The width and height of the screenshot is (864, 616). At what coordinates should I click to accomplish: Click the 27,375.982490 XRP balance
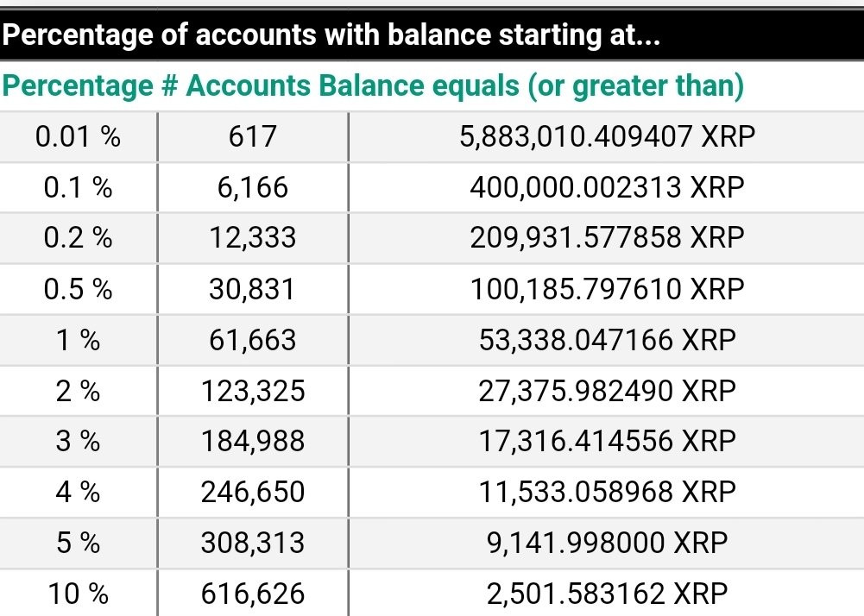tap(607, 391)
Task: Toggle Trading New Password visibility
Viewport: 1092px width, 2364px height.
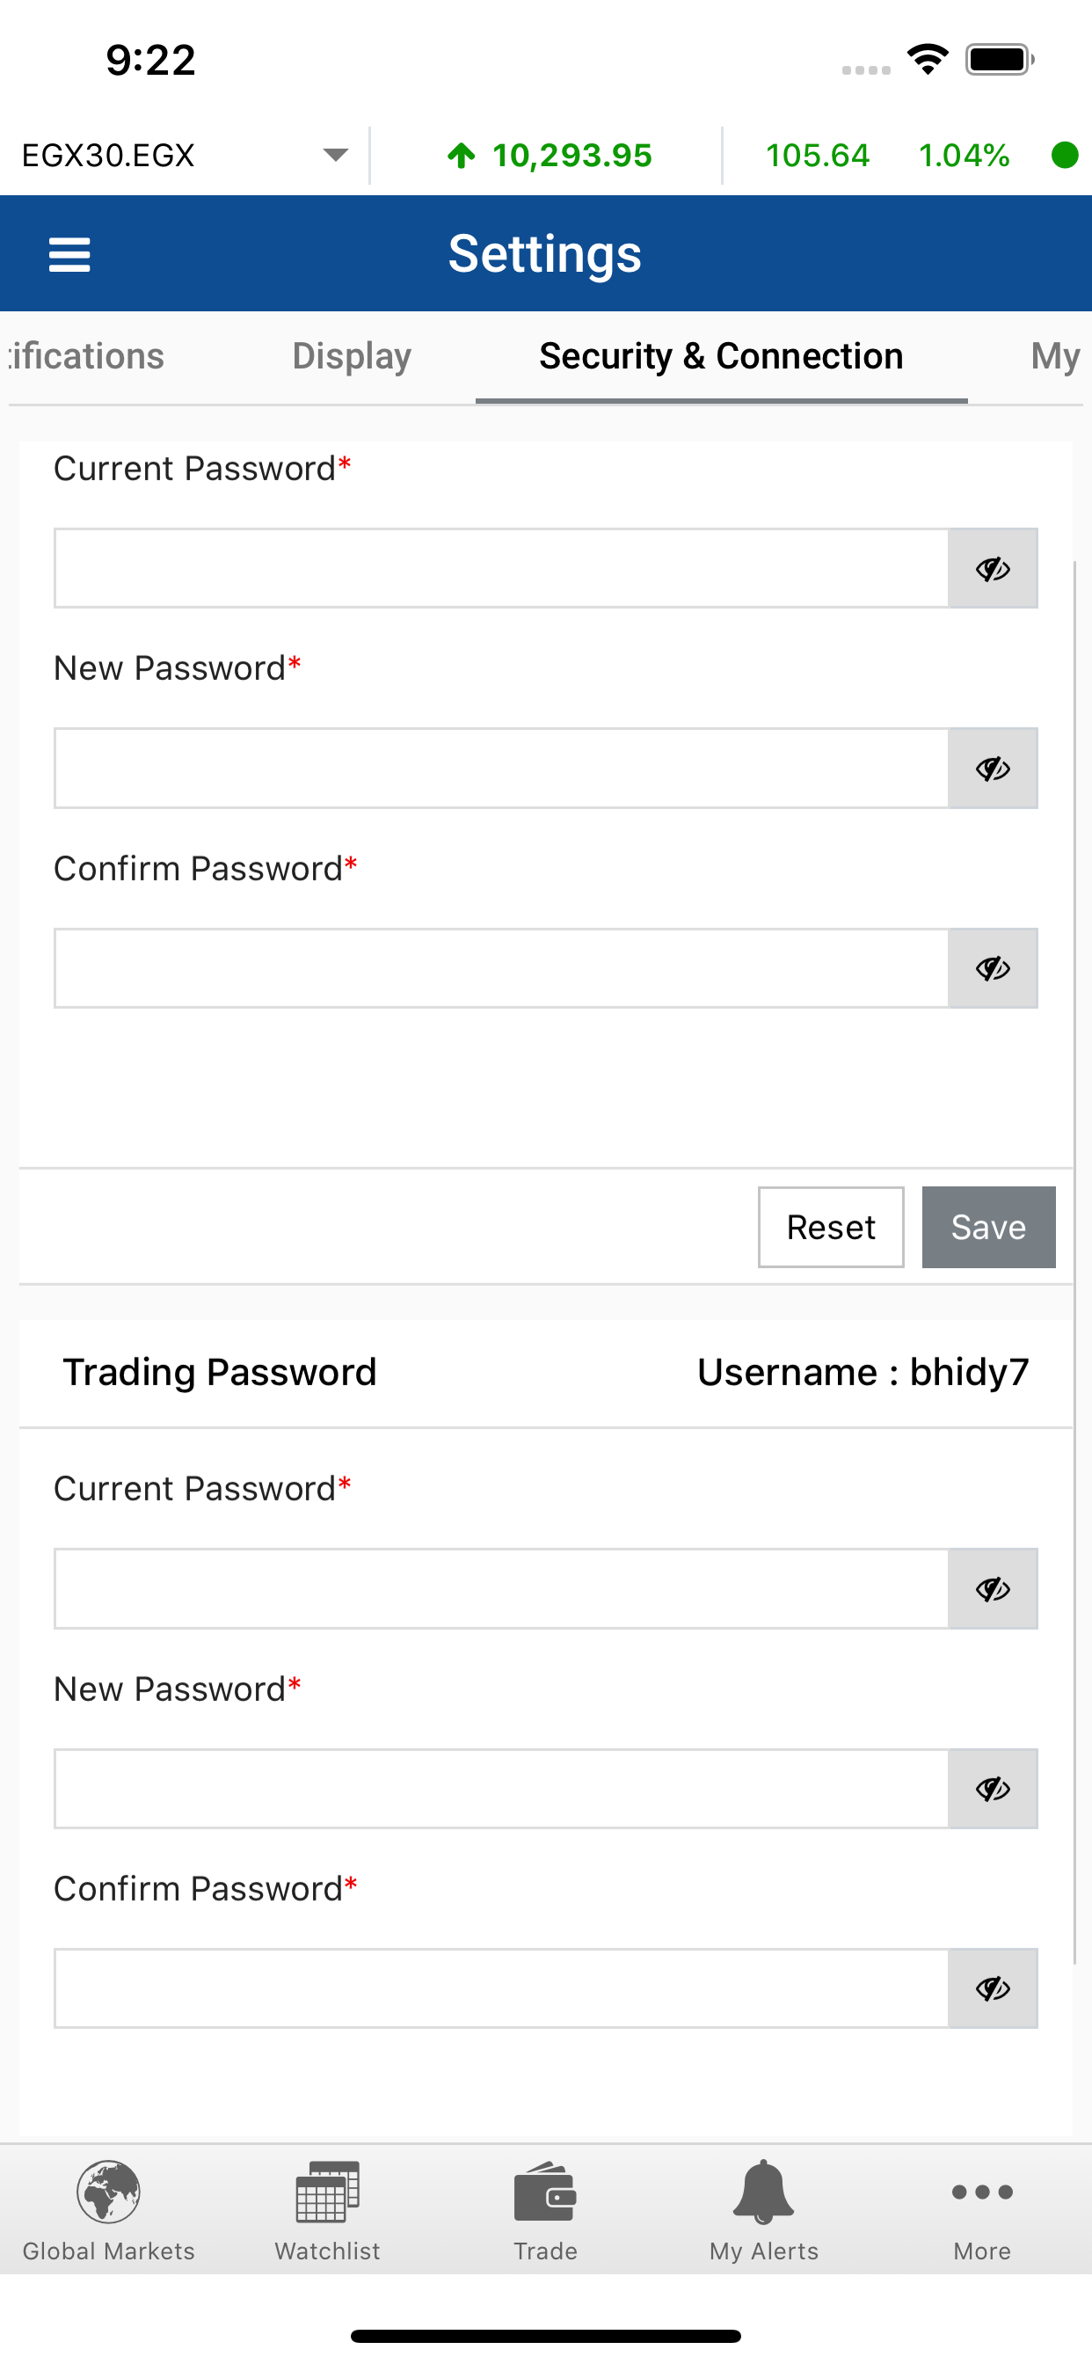Action: 993,1789
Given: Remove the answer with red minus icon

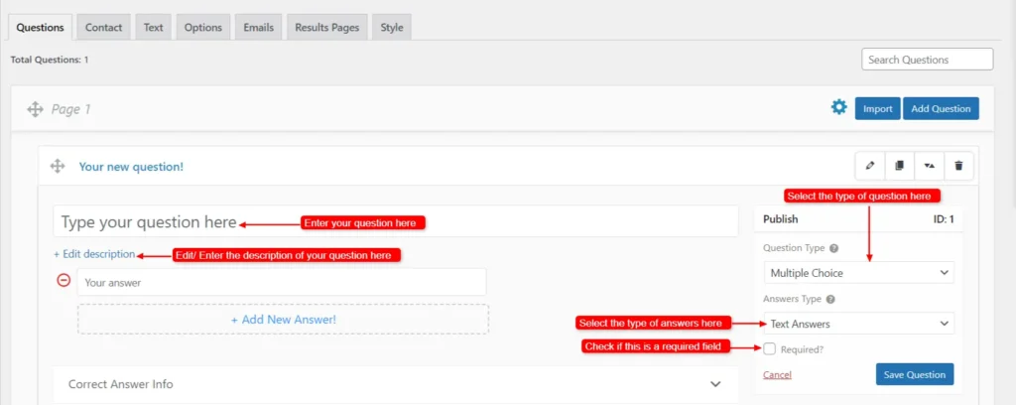Looking at the screenshot, I should 64,281.
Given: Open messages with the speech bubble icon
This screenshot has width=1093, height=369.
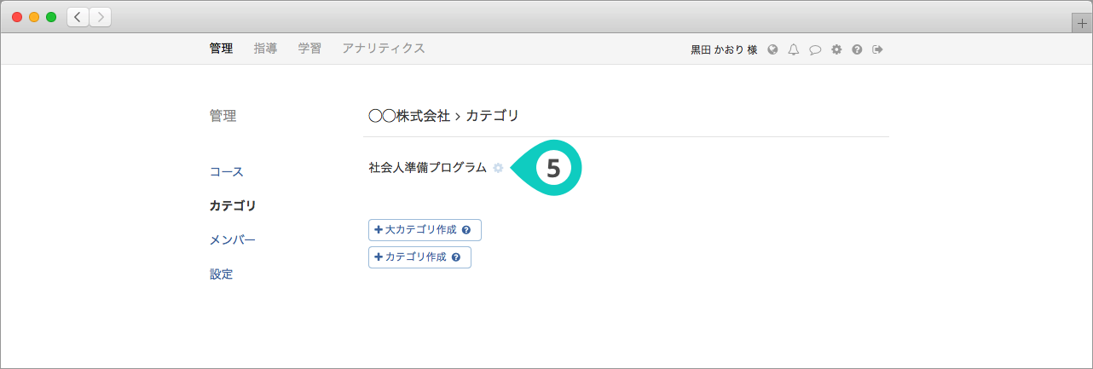Looking at the screenshot, I should tap(815, 49).
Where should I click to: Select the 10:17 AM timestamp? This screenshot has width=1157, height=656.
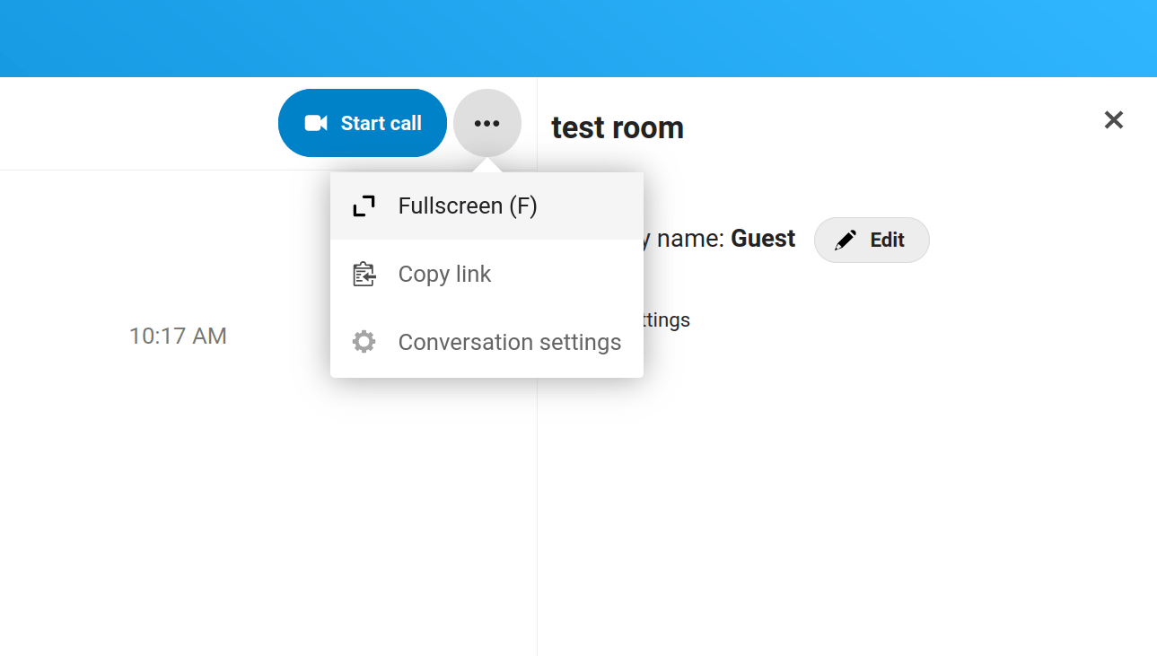click(x=178, y=336)
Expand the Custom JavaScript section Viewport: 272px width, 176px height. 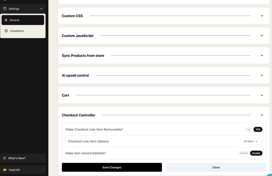262,36
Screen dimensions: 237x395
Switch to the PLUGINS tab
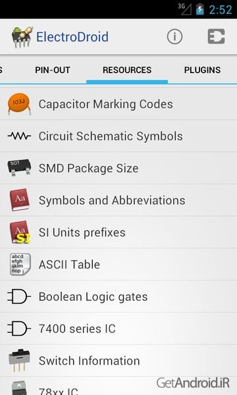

GIVEN REQUEST: Return every line of the entries above that contains the string "This". Treat uppercase and lowercase letters as different.

ANSWER:
This screenshot has width=1093, height=369.
Where should I click to: Select the 10:17 AM timestamp? This screenshot has width=1157, height=656.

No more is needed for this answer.